Extract provided:

[Start of section]

Mississippi State standout Jack Kruger discusses his Bulldog experience to date.

Mississippi State junior Jack Kruger endeared himself to Bulldog fans early on by becoming the big threat in the batting order. The California native began the season as the designated hitter, but now completely healthy, Kruger has eaten up some innings behind the plate. A catcher by trade, Kruger is simply happy to help his team in any way possible.

With the physical ailments of the non-conference schedule now behind him, Kruger is enjoying the opportunity to be a key contributor to Bulldog baseball as the quest for a Top 8 National Seed continues.

"I feel good," Jack Kruger said. "Coming off of last weekend's series, I ended up catching three games last week. I don't really know that was going to be the case. It's really a day to day type of thing. At this point, I feel really good and I feel like I am where I need to be. As long as I stay on top of my rehab, I believe that will continue."

For a player who enjoys being involved in the action. Kruger believes that being able to stay in the flow of the game is much easier when hitters have the chance to play in the field on defense as well.

"DHing might be the toughest spot on the field and you're not even on the field that much," Kruger said with a smile. "You have an at bat every 45 minutes or so. You're just sitting there most of the time and then you have to go out there and face 92 (MPH).

"It's also nice being able to catch, so if you don't have a great day at the plate you still have another role that you can contribute. It's nice to be able to catch and help the team." 

For the first time in his baseball career, Kruger was unable to show the full complement of his talents due to injury. Dealing with some physical impairment was a new experience for the Orange Coast College (CA) product. 

"Going through all of that has given me a new appreciation for health and not just baseball," Kruger said. "I didn't have a very serious injury and I know there are other people who have a greater understanding of that than I do at a much greater depth. I know that I need to always have an appreciation for the health that I have now and I need to do whatever I can do to keep that going."

Through the first dozen games of the season, Kruger was hitting a blistering .511. As other teams began to scout against him, Kruger saw his average come down out of the clouds. The Bulldog back stop his hit in safely in five of the Bulldogs' last six SEC games and is now hitting at a solid .333 average.

"I feel good," Kruger said. "You want the results, but it's all about the process. I feel good, but everyday is not an attempt to have a great day for Jack Kruger. I just want us to get a 'W', so I am just trying to do whatever I can do to help the team win. If we get a 'W', then it's a good day."

In recent SEC contests, Kruger has found himself second in the Bulldog order behind freshman sensation Jake Mangum. The Calabasas, California native has seen his name in different spots on Coach John Cohen's line-up card throughout the season, but Kruger is simply elated to have the chance to swing for State.

"I like hitting early in the line-up," Kruger said with a grin. "It's fun to hit behind Mangum or Robby (Jacob Robson). We have a great group of guys and an incredible line-up. We are so deep that even outside of the nine we have in the line-up that we have some other guys who deserve to be in the line-up.

[End of section]

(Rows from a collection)
[Start of section]

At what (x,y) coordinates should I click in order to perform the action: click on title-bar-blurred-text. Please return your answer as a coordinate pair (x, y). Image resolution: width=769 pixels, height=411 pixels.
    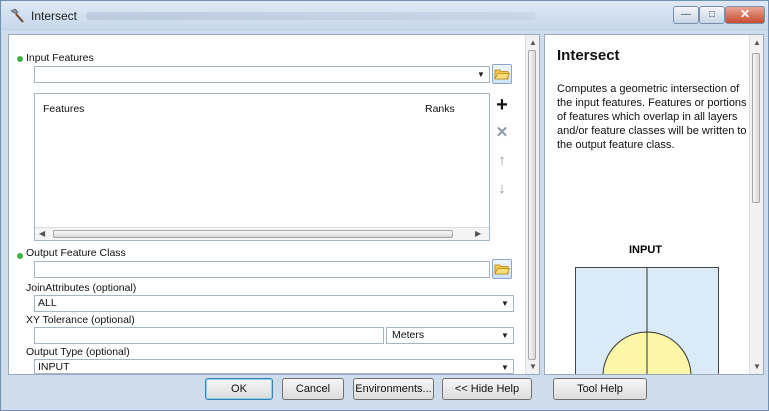
    Looking at the image, I should click on (311, 16).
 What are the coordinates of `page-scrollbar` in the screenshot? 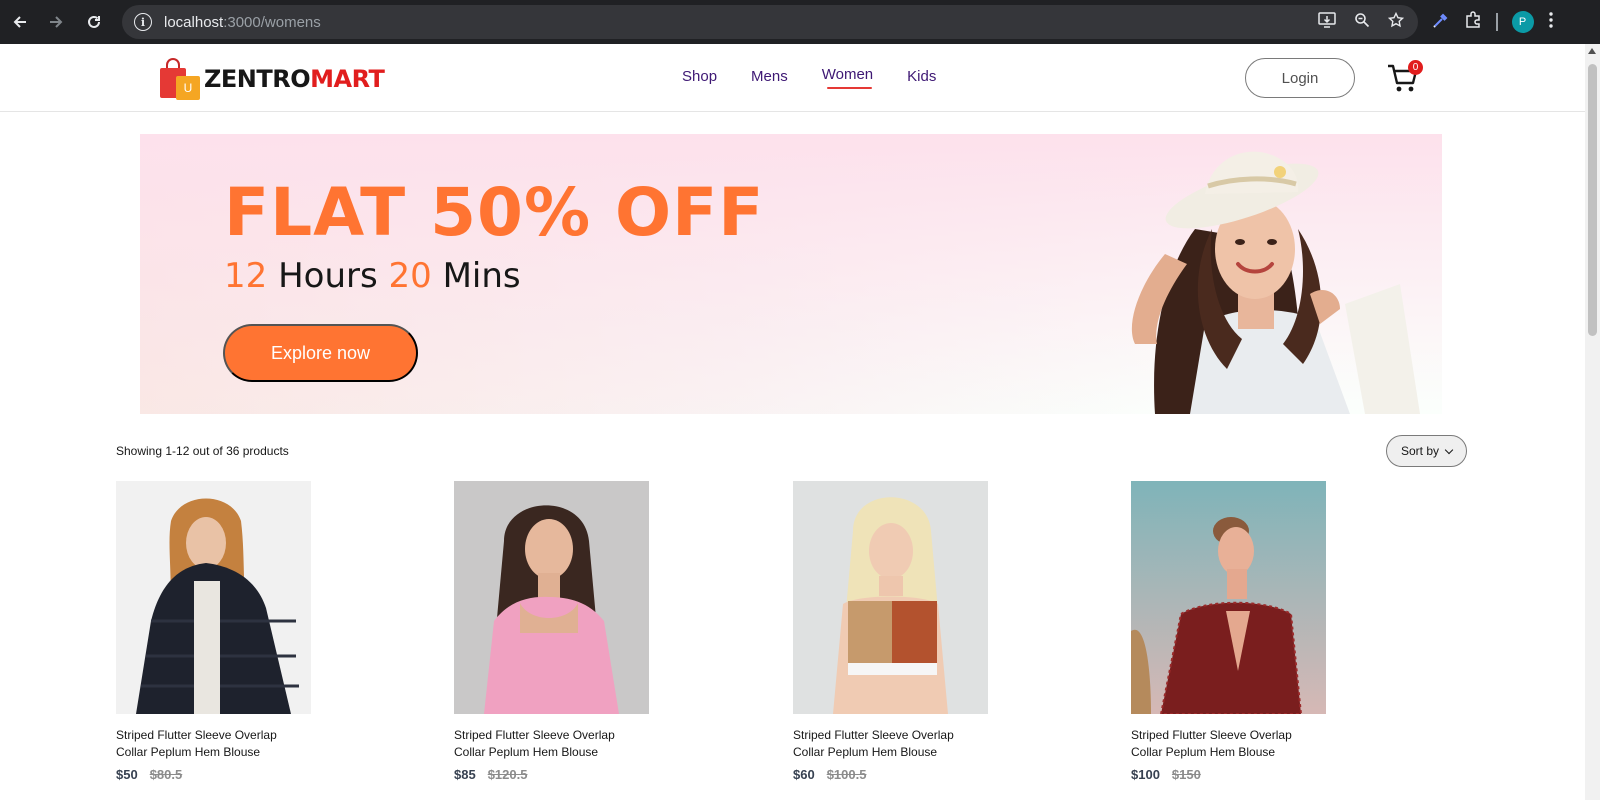 It's located at (1592, 422).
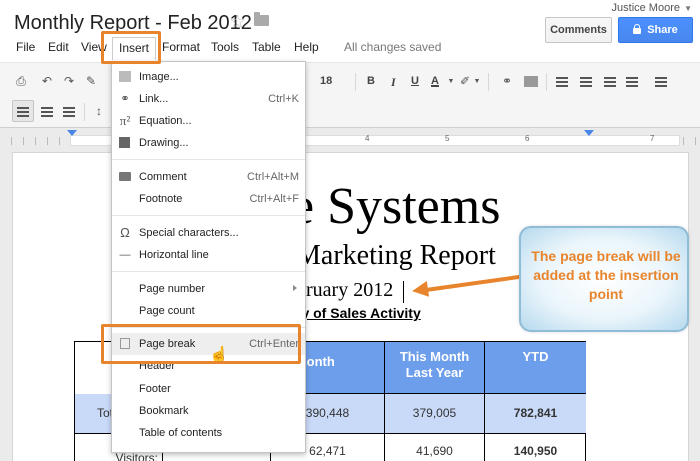  I want to click on redo-icon: ↷, so click(69, 82).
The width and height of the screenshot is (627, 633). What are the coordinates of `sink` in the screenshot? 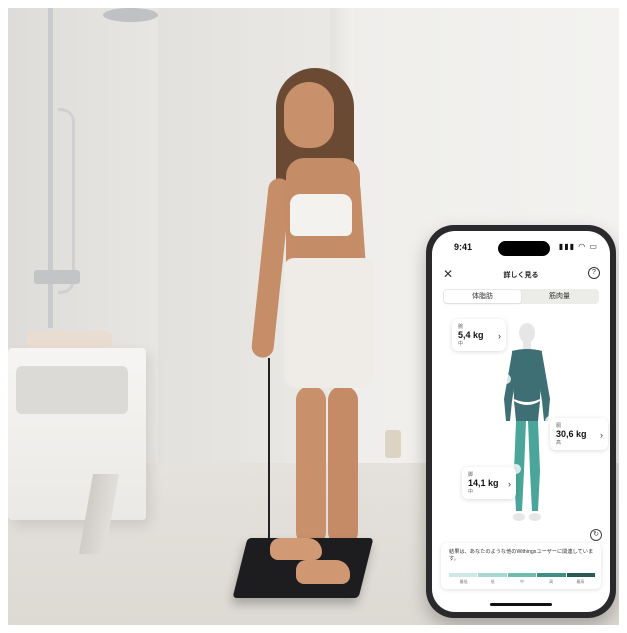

[End of section]

Questions on the material:
(1) Name every person mentioned in the article on Jack Kruger.
(2) In the article on Jack Kruger, swap "catch" for "pitch" and write out the stretch from "For a player" through "College (CA) product.".
The rows play no part in this.

Results:
(1) Jack Kruger, Jake Mangum, John Cohen, Jacob Robson (called Robby)

(2)
For a player who enjoys being involved in the action. Kruger believes that being able to stay in the flow of the game is much easier when hitters have the chance to play in the field on defense as well.

"DHing might be the toughest spot on the field and you're not even on the field that much," Kruger said with a smile. "You have an at bat every 45 minutes or so. You're just sitting there most of the time and then you have to go out there and face 92 (MPH).

"It's also nice being able to pitch, so if you don't have a great day at the plate you still have another role that you can contribute. It's nice to be able to pitch and help the team." 

For the first time in his baseball career, Kruger was unable to show the full complement of his talents due to injury. Dealing with some physical impairment was a new experience for the Orange Coast College (CA) product.